> [Prompt 1]: In the passage on speech and swallowing, where is the other attachment site of the two muscles attached to the hyoid bone?
> [Prompt 2]: Pick up the passage on speech and swallowing where it stops and write what comes next.

> [Source text]:
>>>>>
I’ve had people with choking fears walk into the clinic with concerns that they are aspirating particles. After a few treatments, they are talking about how they ate their favourite pistachio ice cream or other foods with bits in them and had no troubles. Then there are the people who come in with a whisper voice and gain a voice that people in their life instantly notice – from their family to their speech pathologists.
The collection of anecdotal evidence keeps on growing and it’s exciting to think about how many people this might help.
There are several structures responsible for speech and swallowing function. The less commonly discussed but highly critical structures involved with these functions are the muscles in the front of your neck, the extrinsic (outer) muscles of the larynx.
Your larynx is responsible for vocal production. Intrinsic (interior) muscles of the larynx adjust the length and tension of the vocal folds, leading to the production and quality of vocal function.
The highly flexible epiglottis is situated above the larynx. The function of the epiglottis is to cover the trachea during swallowing to prevent aspiration of food and fluids and guide them into the pharynx.
During swallowing, the hyoid bone has two muscles attached to it which act to pull it forward and upward. The other attachment site for these muscles is on the lower jaw bone (mandible). This action bulges the tongue which then presses back on the epiglottis, forcing it to close over the larynx and protect the trachea from aspiration.
If the muscles attaching to the structures attached to the epiglottis become tight and pull the larynx forward, it may compromise the inertia of the action required for a full seal of the epiglottis.
<<<<<
> [Provided data]:
>>>>>
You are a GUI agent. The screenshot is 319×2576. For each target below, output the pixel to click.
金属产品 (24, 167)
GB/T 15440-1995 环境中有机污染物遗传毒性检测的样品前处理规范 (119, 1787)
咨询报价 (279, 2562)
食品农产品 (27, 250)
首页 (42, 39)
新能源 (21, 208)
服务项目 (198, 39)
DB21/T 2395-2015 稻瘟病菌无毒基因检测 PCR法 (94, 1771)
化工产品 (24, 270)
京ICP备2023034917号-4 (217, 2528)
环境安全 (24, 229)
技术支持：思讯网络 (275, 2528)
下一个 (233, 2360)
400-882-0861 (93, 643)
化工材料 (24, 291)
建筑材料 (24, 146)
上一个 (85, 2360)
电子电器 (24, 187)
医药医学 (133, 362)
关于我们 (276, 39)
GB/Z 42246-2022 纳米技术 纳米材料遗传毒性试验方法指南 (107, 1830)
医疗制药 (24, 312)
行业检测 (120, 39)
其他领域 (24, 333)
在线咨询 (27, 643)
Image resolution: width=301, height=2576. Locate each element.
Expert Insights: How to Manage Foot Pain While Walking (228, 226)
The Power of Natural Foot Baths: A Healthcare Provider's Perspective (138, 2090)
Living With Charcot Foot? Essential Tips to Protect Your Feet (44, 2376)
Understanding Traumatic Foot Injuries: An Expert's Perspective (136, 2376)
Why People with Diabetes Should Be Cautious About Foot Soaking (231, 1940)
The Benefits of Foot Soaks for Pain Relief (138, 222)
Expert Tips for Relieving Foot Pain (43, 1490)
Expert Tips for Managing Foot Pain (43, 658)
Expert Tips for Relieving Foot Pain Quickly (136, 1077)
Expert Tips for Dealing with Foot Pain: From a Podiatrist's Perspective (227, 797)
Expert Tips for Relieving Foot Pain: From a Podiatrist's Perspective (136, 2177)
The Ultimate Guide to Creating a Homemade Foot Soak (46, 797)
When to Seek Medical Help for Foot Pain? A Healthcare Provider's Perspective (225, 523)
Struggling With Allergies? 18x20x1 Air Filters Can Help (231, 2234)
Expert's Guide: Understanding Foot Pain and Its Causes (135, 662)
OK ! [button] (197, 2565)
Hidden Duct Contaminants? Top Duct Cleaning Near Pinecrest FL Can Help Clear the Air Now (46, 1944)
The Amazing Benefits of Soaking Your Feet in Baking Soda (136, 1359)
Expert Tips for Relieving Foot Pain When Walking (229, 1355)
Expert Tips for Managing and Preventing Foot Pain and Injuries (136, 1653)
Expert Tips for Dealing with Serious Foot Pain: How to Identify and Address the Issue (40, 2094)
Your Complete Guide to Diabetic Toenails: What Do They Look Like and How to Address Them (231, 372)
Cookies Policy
<<<<<
> [Output 1]: On the lower jaw bone (mandible).

> [Output 2]:
Combined with regular activities of daily living where we are flexing our heads and shoulders forward, people with Parkinson’s become increasingly forward flexed over time which decreases the space between the chin and chest. This compresses the structures in the front of the neck and you’re going to have more restrictions during swallowing.
If you were to bring your chin close to your chest, exaggerating flexion in the front of your neck and then try to speak or swallow, you should be able to feel the restrictions instantly. It does not make it impossible but certainly more challenging.
Increasing the space in the front of the neck by lengthening those muscles will take a certain amount of pressure off of the laryngeal structures. Most body systems become less efficient when they are in varying degrees of compression. The larynx is no exception.
If you move the larynx in a living body from side to side, the sound production will change, as will the ability to swallow. When there are muscle imbalances on either side, above or below the larynx, it will change the natural position of the structures. This can directly affect the optimal function of these structures. It can affect pitch, clarity and volume and ease of swallowing.
Stretching and manual manipulation intervention can be an effective way to lengthen muscles and reduce compression on the laryngeal structures.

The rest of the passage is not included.